Кстати, еще об эмиграции и о питательном чувстве тоски по России. Какого черта, подумала я тут недавно, при чем тут Россия, когда я выросла, сформировалась и прожила тридцать лет в Азии, которая на излете девятнадцатого и почти все двадцатое столетия входила в состав некой мимолетной империи, а потом выскользнула из нее и вернулась на круги своя. Что связывает меня с Россией, кроме нескольких лет жизни в Москве и русского языка, который как рыболовный крючок, навеки рассек мне губы?


Ну, Дина, Ташкент нашей молодости был городом явного доминирования русской культуры.

Вы правы и не правы. Русской да не русской… Правы в том, что Ташкент всегда (в советскую эпоху) был городом, где преобладало русскоязычное население. (Но и это — весьма приблизительная правда: и татары, и армяне, и греки, и корейцы ташкентские русским языком владели, и очень хорошо, но сплошь да рядом дома, в семье говорили на родном языке. Так что «русскоязычность» эта весьма половинчата). Многие евреи дома говорили на идиш. Например, мои бабка с дедом… Ташкент был Вавилоном, той самой чудесной «провинцией у моря», южной колонией, где выживать было и легче, и унизительней. Разговор не на два абзаца, я об этом сейчас роман пишу.

География, климат, национальное окружение во многом формирует психологию человека.

Детали, обиходные мелочи, привычки и уклад местности — формуют нас, как глину. Конечно, учились мы в русских школах, на русском языке. Но российские ребята на тетрадках пририсовывали трубки и кепки Лермонтову, Пушкину и Тургеневу, а мы — Фуркату, Низами и Навои. Разница?

Российские дети какие считалочки выпевали? «На златом крыльце сидели…». А мы:


«Дэвушка, дэвушка, какой ты красывый:

Палавына красный нос, палавына сыный.

Дэвушка, дэвушка, какой ты хароший:

У нас есть адын ишак, на тибя пахожий!»


Когда первая моя повесть была напечатана в московском журнале и проиллюстрирована московским художником, я была шокирована тем, что на рисунке, за спиной бегущей героини, над магазином художник нарисовал надпись: «Овощи-фрукты», что было неправдой в моем восприятии: над магазином должно быть написано: «Сабзавот ва мевалар». Вот вам и русскоязычность нашего сознания. Вот вам и доминирование русской культуры.

Но почему сейчас мне легче, чем многим, произносить всегда сакраментальное слово «еврей»? Потому что выросла я в разноязыкой и пестроплеменной колонии великой империи, где Цезарь был далеко и высоко, а пузатый наместник близко, а потому был более понятным и менее страшным.
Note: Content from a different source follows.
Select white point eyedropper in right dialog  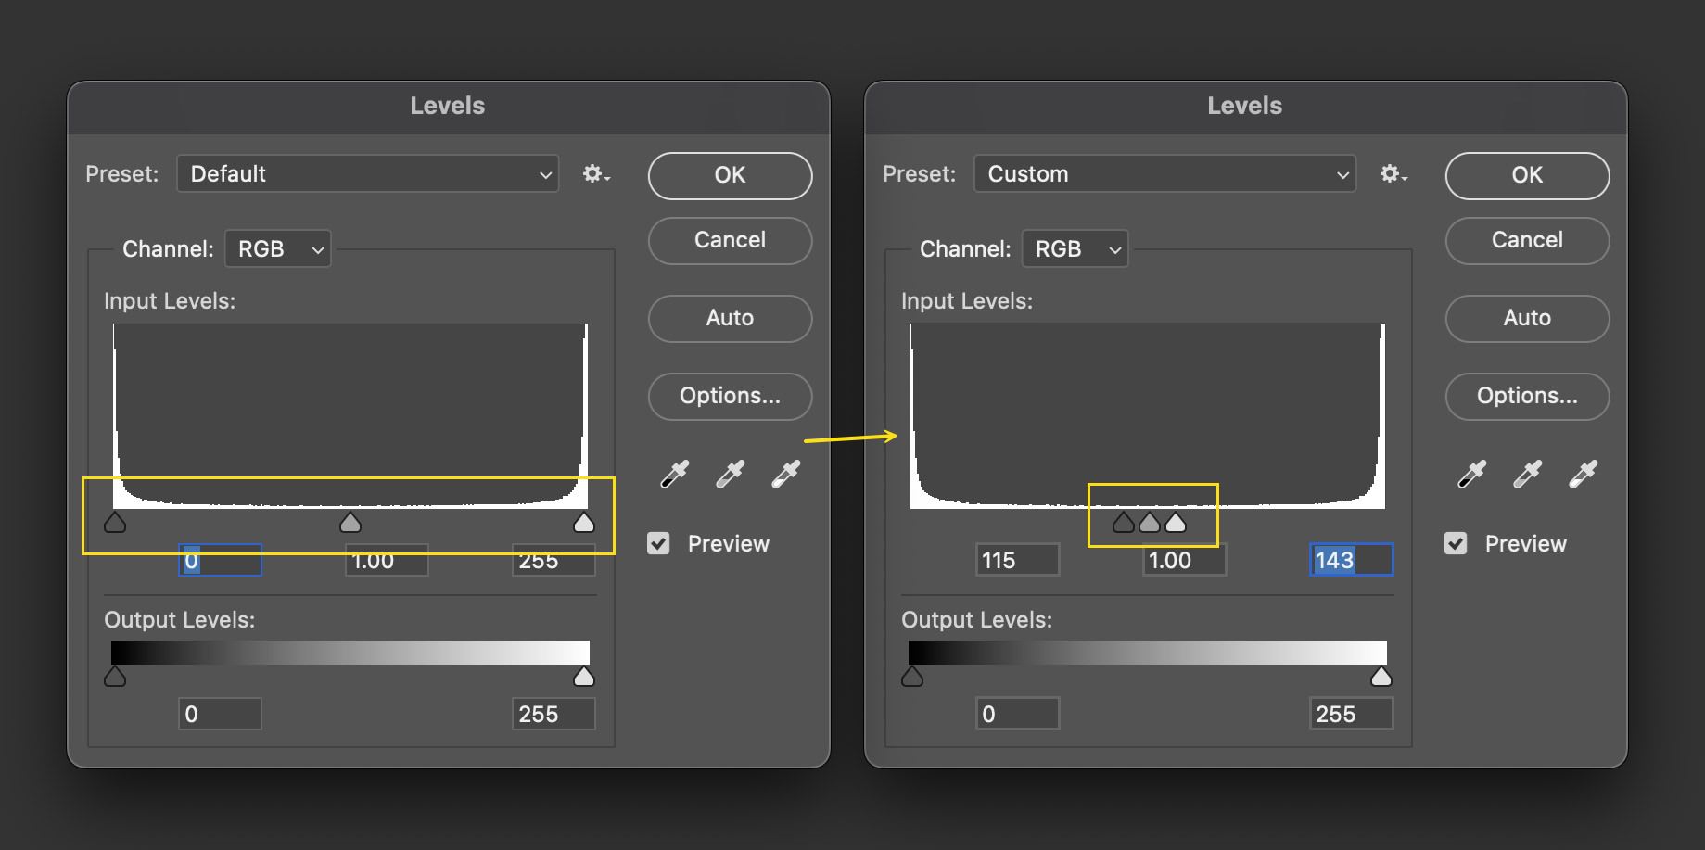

На нас Рим не давил так сильно. Вернее, давил, но по-другому. Недаром многие ссыльные, отбыв свои сроки под Беговатом, под Ургенчем, — оставались доживать в Ташкенте. С одной стороны — большой город с изрядной долей культурного русского населения, с другой стороны: тепло, солнце… и чу-уточку больше воздуха, чем в столицах.